In der Politik der schwarz-roten Bundesregierung könne man "keine Linie und auch keine klare Strategie erkennen", sagte Nabu-Präsident Olaf Tschimpke gestern in Berlin. Besonders verärgert zeigte sich Tschimpke darüber, wie widersprüchlich sich die Koalition in der Energiepolitik verhalte. "Der schwere Kernkraftwerks-Störfall im schwedischen Forsmark hat einmal mehr vor Augen geführt, dass es zum Ausstieg aus der Atomkraft keine Alternative gibt."
Die "gebetsmühlenartigen Forderungen" aus der Union und von einigen Bundesländern nach einer Abkehr vom Ausstieg aus dieser "Risikotechnologie" könne man deshalb nur als zynisch bezeichnen, kritisierte Tschimpke. Bislang sei zudem die drängende Frage eines atomaren Endlagers nicht gelöst. Die Regierung - und da besonders Wirtschaftsminister Glos (CSU) und Umweltminister Gabriel (SPD) - täten besser daran, "alle Kraft" in den nächsten Jahren darauf zu verwenden, erneuerbare Energien zu fördern und auszubauen.
Wegen der üppigen Förderung für Biokraftwerke würden jetzt allerdings zu viele Bauern auf den Anbau von Mais setzen. "Wenn man jetzt Deutschland mit Mais-Äckern zupflastert, ist man der Aufgabe nicht gewachsen", sagte der Nabu-Chef. Besser wäre es, wenn nur noch umweltverträglicher Anbau von nachwachsenden Rohstoffen subventioniert würde.

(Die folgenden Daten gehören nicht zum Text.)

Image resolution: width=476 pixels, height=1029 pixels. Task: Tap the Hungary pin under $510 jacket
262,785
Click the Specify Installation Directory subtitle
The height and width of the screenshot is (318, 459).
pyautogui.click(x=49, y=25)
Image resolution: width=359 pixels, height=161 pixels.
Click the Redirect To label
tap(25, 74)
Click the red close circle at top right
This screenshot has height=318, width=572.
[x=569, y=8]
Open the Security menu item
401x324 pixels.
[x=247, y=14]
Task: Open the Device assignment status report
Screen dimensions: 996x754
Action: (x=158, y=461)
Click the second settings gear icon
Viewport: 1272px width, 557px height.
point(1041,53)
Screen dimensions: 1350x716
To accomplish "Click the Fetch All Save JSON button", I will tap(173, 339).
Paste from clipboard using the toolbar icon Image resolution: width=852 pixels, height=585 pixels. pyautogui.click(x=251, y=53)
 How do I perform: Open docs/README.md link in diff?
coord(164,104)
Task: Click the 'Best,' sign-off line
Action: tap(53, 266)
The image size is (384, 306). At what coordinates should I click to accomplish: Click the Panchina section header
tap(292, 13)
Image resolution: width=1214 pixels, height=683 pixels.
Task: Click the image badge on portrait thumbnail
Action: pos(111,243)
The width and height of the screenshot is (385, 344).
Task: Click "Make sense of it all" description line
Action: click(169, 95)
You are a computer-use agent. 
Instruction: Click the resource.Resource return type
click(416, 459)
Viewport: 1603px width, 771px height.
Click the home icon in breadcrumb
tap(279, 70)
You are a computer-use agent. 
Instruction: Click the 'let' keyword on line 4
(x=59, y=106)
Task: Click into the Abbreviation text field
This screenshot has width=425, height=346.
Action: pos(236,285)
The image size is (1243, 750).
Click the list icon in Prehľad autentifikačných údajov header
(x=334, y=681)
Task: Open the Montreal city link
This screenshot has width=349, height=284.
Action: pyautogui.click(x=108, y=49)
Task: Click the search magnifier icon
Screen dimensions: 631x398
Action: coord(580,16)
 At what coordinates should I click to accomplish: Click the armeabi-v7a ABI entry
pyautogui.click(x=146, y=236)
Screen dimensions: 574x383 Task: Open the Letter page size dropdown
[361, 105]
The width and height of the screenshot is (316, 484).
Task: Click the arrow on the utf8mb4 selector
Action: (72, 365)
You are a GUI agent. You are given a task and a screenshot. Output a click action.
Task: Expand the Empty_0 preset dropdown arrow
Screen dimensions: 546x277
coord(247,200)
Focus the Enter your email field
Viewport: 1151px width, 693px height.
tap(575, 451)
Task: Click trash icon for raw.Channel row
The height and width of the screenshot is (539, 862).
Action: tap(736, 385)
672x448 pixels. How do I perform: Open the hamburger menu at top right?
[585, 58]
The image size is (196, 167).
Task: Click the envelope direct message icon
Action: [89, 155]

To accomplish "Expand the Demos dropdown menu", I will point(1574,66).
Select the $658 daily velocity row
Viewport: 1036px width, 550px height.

Hart ging der Präsident des Nabu, der inzwischen 408 000 zahlende Mitglieder zählt, auch mit anderen Entscheidungen der Politik ins Gericht. Verheerend sei die von Bundestag und Bundesrat beschlossene Föderalismusreform für den Umweltschutz. Sie werde "zum Startschuss für Ökodumping in den einzelnen Bundesländern", da die Länder künftig in vielen Bereichen der Umweltgesetzgebung von den Vorgaben des Bundes abweichen dürften. Die Folge werde eine Zersplitterung des Umwelt- und Naturschutzrechts in Deutschland sein. Auch in der Agrarpolitik zeichne sich mittlerweile "ein Rückfall in alte Muster ab". Würde zum Beispiel die Gen-Technologie in der Landwirtschaft weiter verfolgt, werde das schon bald zu einem umweltpolitischen Desaster führen.
Zwei Projekte würdigte der Nabu-Präsident gestern als besonders herausragend in der Arbeit der Umweltschutzorganisation: Die im Mai 2005 gestartete Kampagne "Willkommen Wolf", in deren Rahmen der Nabu über die scheuen Rückkehrer informiert und Vorurteile bekämpft. Die Aktion in der Lausitz sei "überwältigend positiv" begleitet worden, lobte Tschimpke das Verhalten der Bürger. 150 Jahre lang habe man Wölfe für ausgerottet gehalten, jetzt gebe es sie wieder: frei lebende Rudel in Deutschland.
Im vergangenen Jahr startete der Nabu außerdem das Großprojekt "Renaturierung der unteren Havelniederung", mit dem dieser Flussbereich auf einer Strecke von 90 Kilometern in den kommenden 13 Jahren naturnah zurückgestaltet wird. Das Havel-Projekt in Zusammenarbeit mit den Ländern Sachsen-Anhalt und Brandenburg ist das größte Flussrenaturierungsprojekt seiner Art in Europa.